One of the ways will be to provide governments and the public at large with more information on the rationale for migration and the difficulties migrants encounter. Much more also needs to be done to clearly explain to the public in European countries how much they need migrants if their quality of life and the economic base of their countries is to be sustainable. Many people simply do not know enough about this and are oblivious to how fragile the demography of Europe has become.
They also need to know that all the evidence points to the fact that migrants do not take jobs away from local people. Instead they do the jobs no one else wants to fill, and they go on to actually create more jobs and income-generating activities. They are an essential part of contemporary economic life.
Q : Going back to Taiwan, are you planning to increase collaboration with TaiwanIHA ? How do you characterize the collaboration with them ?

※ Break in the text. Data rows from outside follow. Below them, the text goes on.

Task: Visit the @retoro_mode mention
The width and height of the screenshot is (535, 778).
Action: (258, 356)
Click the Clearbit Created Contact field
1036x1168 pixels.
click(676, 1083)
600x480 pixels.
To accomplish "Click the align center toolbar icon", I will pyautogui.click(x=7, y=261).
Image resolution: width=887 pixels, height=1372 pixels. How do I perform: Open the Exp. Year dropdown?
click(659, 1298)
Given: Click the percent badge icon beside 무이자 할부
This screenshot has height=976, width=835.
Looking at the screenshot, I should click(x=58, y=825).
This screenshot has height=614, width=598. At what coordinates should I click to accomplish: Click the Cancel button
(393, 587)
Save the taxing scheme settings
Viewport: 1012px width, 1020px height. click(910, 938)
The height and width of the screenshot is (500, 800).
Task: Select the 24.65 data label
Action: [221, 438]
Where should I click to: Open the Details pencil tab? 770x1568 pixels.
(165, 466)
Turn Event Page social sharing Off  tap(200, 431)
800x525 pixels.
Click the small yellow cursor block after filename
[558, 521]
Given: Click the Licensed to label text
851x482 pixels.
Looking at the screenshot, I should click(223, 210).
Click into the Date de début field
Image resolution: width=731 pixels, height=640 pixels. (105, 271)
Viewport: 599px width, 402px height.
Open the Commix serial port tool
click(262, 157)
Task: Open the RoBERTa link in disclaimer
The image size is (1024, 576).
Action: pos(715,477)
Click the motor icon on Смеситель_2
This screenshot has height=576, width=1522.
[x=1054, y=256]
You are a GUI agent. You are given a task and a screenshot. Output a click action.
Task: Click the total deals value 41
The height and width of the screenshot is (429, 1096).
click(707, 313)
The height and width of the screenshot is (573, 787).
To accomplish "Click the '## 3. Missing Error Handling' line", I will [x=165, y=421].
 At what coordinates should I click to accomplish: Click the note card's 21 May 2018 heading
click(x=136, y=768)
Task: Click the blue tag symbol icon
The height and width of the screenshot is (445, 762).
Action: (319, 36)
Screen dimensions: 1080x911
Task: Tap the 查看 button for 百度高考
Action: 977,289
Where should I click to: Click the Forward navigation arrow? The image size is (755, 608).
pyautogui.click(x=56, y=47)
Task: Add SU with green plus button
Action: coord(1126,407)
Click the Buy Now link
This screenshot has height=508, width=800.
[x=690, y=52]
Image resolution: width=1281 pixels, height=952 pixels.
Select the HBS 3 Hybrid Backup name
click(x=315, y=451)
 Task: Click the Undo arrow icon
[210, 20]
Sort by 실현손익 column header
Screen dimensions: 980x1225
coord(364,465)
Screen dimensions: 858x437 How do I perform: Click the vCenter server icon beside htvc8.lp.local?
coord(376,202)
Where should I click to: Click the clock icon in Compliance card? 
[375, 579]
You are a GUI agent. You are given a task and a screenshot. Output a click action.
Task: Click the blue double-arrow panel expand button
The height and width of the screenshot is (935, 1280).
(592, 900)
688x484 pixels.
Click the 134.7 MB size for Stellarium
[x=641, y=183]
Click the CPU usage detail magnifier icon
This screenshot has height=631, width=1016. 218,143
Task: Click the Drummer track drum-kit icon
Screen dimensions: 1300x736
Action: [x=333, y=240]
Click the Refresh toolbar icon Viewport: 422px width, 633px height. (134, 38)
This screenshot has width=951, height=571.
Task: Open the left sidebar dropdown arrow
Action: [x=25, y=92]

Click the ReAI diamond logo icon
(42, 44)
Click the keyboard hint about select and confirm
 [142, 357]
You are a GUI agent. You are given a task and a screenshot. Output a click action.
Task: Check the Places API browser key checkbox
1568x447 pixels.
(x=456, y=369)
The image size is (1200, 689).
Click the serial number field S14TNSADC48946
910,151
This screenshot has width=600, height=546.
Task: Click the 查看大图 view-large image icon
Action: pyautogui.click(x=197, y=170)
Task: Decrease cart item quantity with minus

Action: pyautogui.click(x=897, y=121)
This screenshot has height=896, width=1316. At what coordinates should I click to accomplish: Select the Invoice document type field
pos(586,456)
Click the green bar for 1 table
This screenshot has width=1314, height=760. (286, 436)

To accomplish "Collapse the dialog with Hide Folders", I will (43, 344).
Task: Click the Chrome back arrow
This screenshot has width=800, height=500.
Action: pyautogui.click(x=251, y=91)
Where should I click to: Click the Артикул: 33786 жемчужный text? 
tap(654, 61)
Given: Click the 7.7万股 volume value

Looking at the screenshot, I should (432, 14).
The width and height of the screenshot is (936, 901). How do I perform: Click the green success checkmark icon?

Our collaboration with TaiwanIHA on the two projects I have mentioned above has been very technical and has led to a number of important scientific publications that have helped throw new light on disasters and public health. In the area of cultural competency I believe the work that TaiwanIHA and other partners are funding is likely to provide important avenues for health care and treatment both of migrants and other difficult-to-reach groups. TaiwanIHA brings together a highly technical group of people and this has made working with them very productive.
Q : Do you have plans for other joint projects ?
At this time we do not, but if other projects emerge which TaiwanIHA and other donors are interested in supporting, we will certainly be happy to see this happen.
Q : When you mentioned the data – where do you get the primary data from ? The research that ICMH conducts includes field research and what is often called desk-top research. Both are important and mutually complementary. Our work on diabetes is in a field research phase right now. Our work on TB is still in a desk-top exploratory one that involves secondary analysis of data and a detailed review and synthesizing of other research that has been done by others.
Q : So what is your staff – social scientists or medical doctors ?
At ICMH we have always insisted on having a multi-disciplinary team. Since its beginning eleven years ago, ICMH has brought together specialists in areas such as epidemiology, social and political science, medical geography and health economics. Public health cannot be understood without a multi-disciplinary approach and nor can migration and health.
Q : Do you have a message for the international community ?
The main message I would give is that we have to do much more to ensure that migration does not become a source of public health problems but rather contributes to the improvement of health of all people, be they the people that move, the people they leave behind or the people that host them when they arrive in new countries. This is not simply a question of ethics and humanitarianism. It is a question of the public health of the many and the future of global society.